_Task item_: An exact copy of all the records is the expected answer.

Recorded data:
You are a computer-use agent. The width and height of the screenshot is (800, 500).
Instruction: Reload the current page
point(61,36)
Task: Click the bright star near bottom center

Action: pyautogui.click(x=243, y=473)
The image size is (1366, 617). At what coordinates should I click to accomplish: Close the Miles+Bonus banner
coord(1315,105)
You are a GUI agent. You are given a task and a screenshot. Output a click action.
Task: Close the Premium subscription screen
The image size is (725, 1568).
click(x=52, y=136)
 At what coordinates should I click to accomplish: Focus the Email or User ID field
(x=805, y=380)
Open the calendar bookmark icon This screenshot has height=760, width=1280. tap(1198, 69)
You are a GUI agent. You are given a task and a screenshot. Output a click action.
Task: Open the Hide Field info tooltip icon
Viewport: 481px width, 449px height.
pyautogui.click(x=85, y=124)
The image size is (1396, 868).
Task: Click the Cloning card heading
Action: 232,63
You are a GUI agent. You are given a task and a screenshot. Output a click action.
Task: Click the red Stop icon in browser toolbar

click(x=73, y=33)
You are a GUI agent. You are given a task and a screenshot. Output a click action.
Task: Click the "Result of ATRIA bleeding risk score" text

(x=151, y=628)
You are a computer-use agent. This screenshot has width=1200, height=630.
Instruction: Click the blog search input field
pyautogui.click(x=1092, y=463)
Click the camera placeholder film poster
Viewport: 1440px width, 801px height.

_Solution to this exercise_:
You are a computer-use agent. The width and height of the screenshot is (800, 500).
Instruction: Reload the current page
point(61,36)
Task: Click the bright star near bottom center

Action: pyautogui.click(x=243, y=473)
The image size is (1366, 617). At what coordinates should I click to accomplish: Close the Miles+Bonus banner
coord(1315,105)
You are a GUI agent. You are given a task and a screenshot. Output a click action.
Task: Close the Premium subscription screen
The image size is (725, 1568).
click(x=52, y=136)
 At what coordinates should I click to accomplish: Focus the Email or User ID field
(x=805, y=380)
Open the calendar bookmark icon This screenshot has height=760, width=1280. tap(1198, 69)
You are a GUI agent. You are given a task and a screenshot. Output a click action.
Task: Open the Hide Field info tooltip icon
Viewport: 481px width, 449px height.
pyautogui.click(x=85, y=124)
The image size is (1396, 868).
Task: Click the Cloning card heading
Action: 232,63
You are a GUI agent. You are given a task and a screenshot. Output a click action.
Task: Click the red Stop icon in browser toolbar

click(x=73, y=33)
You are a GUI agent. You are given a task and a screenshot. Output a click action.
Task: Click the "Result of ATRIA bleeding risk score" text

(x=151, y=628)
You are a computer-use agent. This screenshot has width=1200, height=630.
Instruction: Click the blog search input field
pyautogui.click(x=1092, y=463)
Click the camera placeholder film poster
Viewport: 1440px width, 801px height.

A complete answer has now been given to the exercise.